Coopté l’année dernière au conseil de surveillance de Vivendi, son fils Yannick agé de 37 ans, qui dirige déjà Havas, est donc pressenti pour succéder à Arnaud de Puyfontaine à la tête du groupe. "De la même façon que vous avez vu la courbe d’Havas en Bourse qui a commencé à monter quand Yannick est arrivé, vous comprenez quelles vont être mes prochaines intentions. C’est que Yannick reprenne à un moment Vivendi." 

Telecom Italia vs Free

Arnaud de Puyfontaine qui conserve ses fonctions au sein de Vivendi est désormais quant à lui président exécutif de Telecom Italia depuis le conseil d’administration du groupe italien qui s’est également tenu hier.
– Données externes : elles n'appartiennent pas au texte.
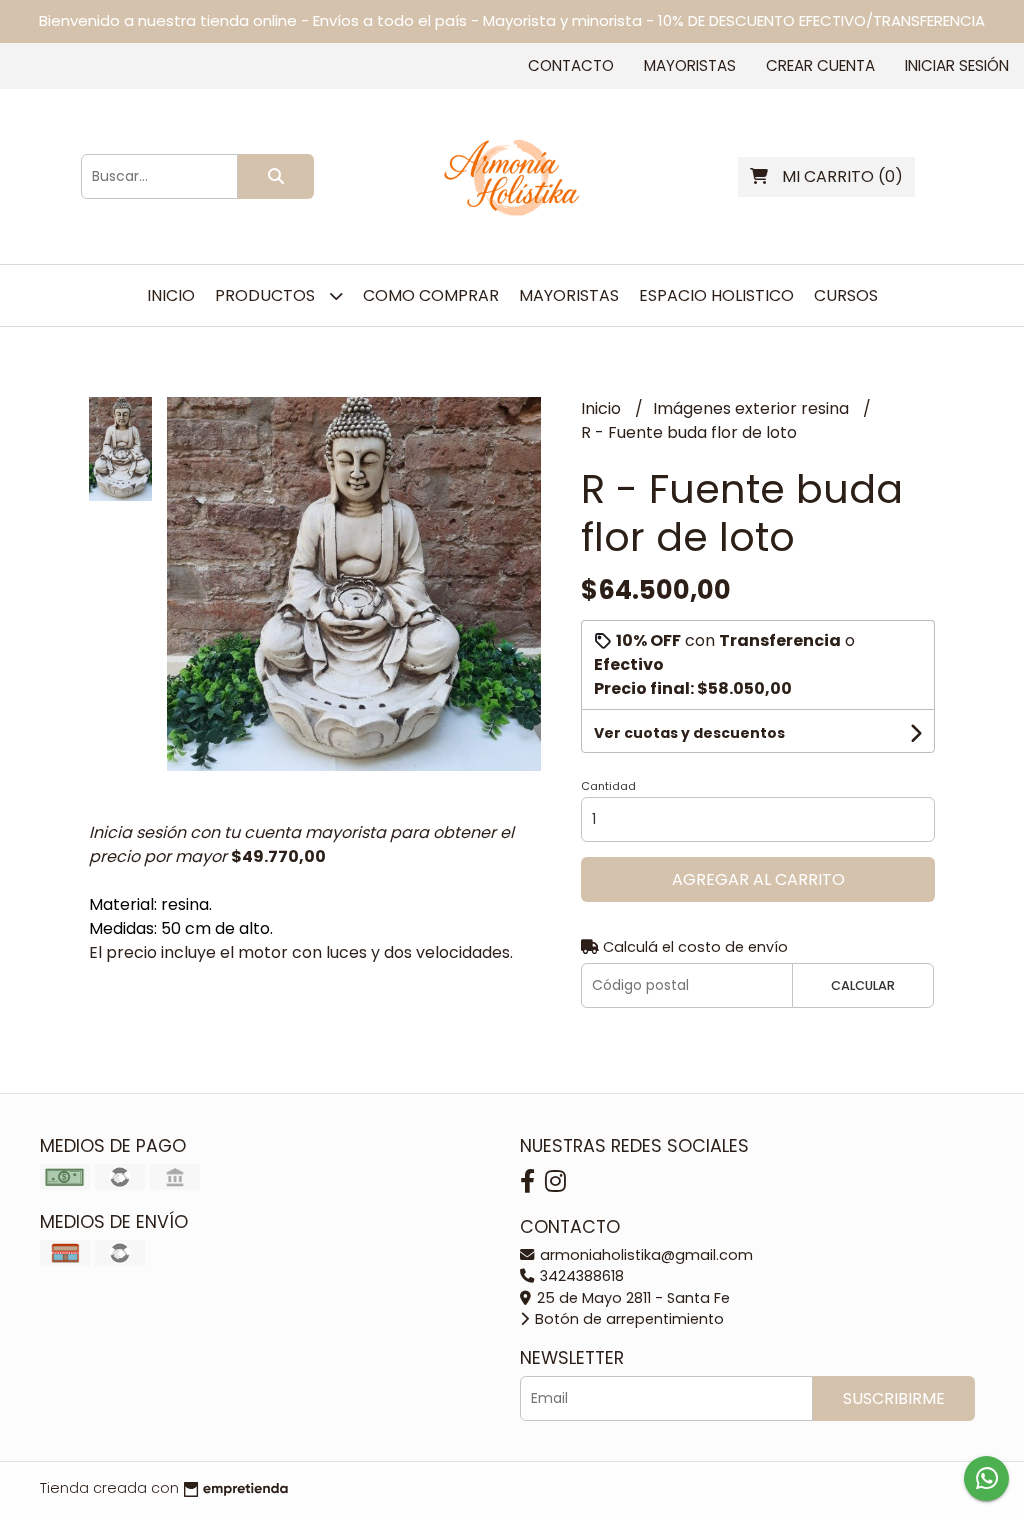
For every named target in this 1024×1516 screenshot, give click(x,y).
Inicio (171, 295)
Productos (267, 295)
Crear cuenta (820, 65)
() (842, 176)
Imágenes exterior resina (753, 408)
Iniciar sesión (957, 65)
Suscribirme (894, 1398)
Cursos (846, 295)
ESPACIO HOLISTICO (716, 295)
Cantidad (608, 786)
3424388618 (580, 1276)
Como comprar (431, 295)
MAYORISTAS (569, 295)
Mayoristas (690, 65)
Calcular (863, 985)
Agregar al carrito (758, 879)
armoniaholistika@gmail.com (644, 1255)
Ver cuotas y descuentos (689, 733)
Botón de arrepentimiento (627, 1319)
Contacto (571, 65)
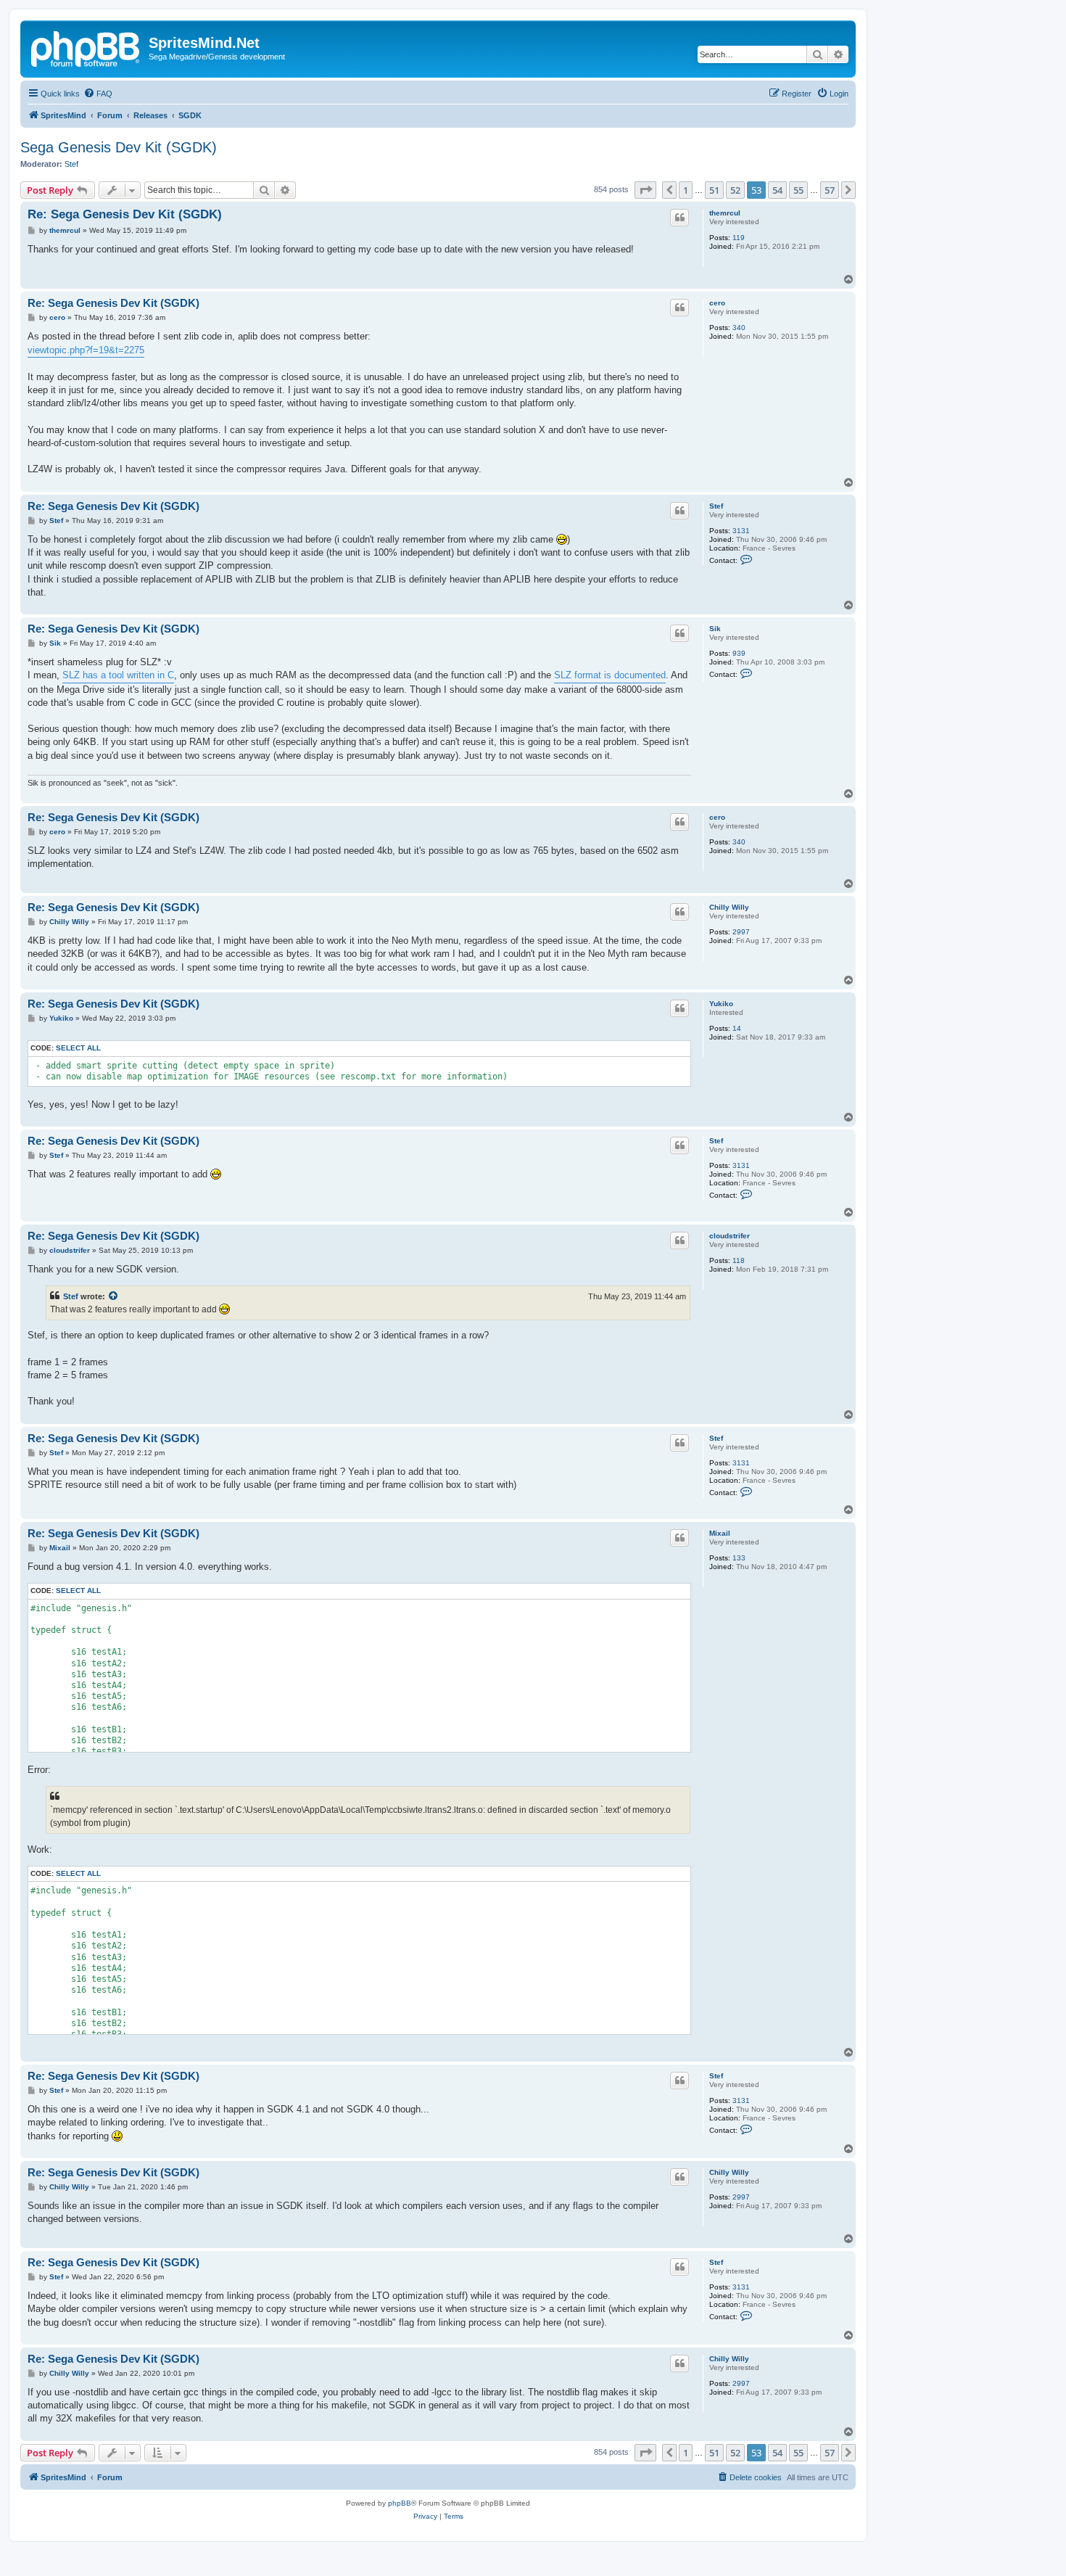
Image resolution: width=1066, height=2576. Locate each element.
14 (736, 1028)
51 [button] (714, 190)
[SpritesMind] (86, 47)
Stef (71, 164)
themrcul (724, 213)
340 (738, 328)
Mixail (719, 1533)
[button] (645, 190)
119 (738, 238)
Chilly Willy (729, 907)
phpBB (399, 2503)
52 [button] (735, 190)
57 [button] (830, 190)
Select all (78, 1048)
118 (738, 1260)
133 (738, 1558)
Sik (715, 629)
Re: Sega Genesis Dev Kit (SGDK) (125, 214)
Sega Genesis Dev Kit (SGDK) (118, 147)
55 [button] (798, 190)
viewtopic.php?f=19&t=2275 (86, 350)
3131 (741, 531)
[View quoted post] (113, 1296)
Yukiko (721, 1004)
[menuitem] (97, 93)
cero (717, 303)
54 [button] (777, 190)
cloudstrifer (729, 1236)
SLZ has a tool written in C (118, 675)
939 (738, 653)
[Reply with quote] (679, 217)
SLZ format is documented (610, 675)
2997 (741, 932)
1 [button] (685, 190)
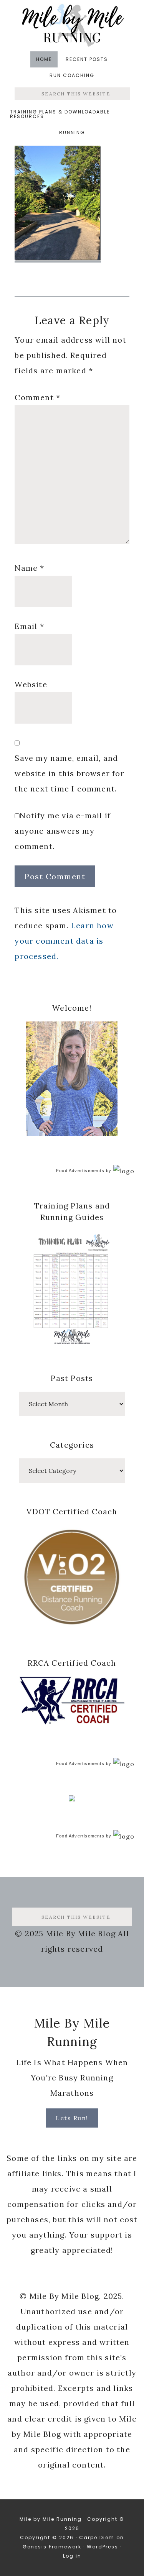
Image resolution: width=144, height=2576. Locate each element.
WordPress (102, 2546)
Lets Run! (72, 2118)
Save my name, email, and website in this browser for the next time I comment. (69, 773)
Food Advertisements (80, 1170)
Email (29, 626)
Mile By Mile (72, 25)
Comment (37, 397)
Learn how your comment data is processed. (64, 941)
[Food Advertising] (72, 1799)
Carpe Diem (96, 2537)
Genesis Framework (52, 2546)
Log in (72, 2556)
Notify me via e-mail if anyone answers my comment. (63, 831)
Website (31, 684)
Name (29, 568)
De Paris, Vincent Bolloré a adressé une mise en garde à l’équipe de l’opérateur italien dont Vivendi a pris le contrôle en s’exprimant sur Xavier Niel un homme “intelligent, agile, efficace” pour qui il a “beaucoup d’admiration” et qu’il sait capable de “prendre une grosse part de marché”. Il a expliqué que TI devait se mettre en ordre de bataille pour “résister à son offensive”.

Par ailleurs aucune allusion n’a été faite en Italie lors du CA par rapport à la condition sine qua non du feu vert de la Commission européenne pour que Vivendi prenne le contrôle de l’opérateur italien. Revendre les parts majoritaires de Persidera, n’a pas été mis en discussion et Recchi le président sortant a affirmé hier dans un interview à la presse italienne que chez Vivendi "personne ne nous a rien demandé et ça n’est pas à l’ordre du jour".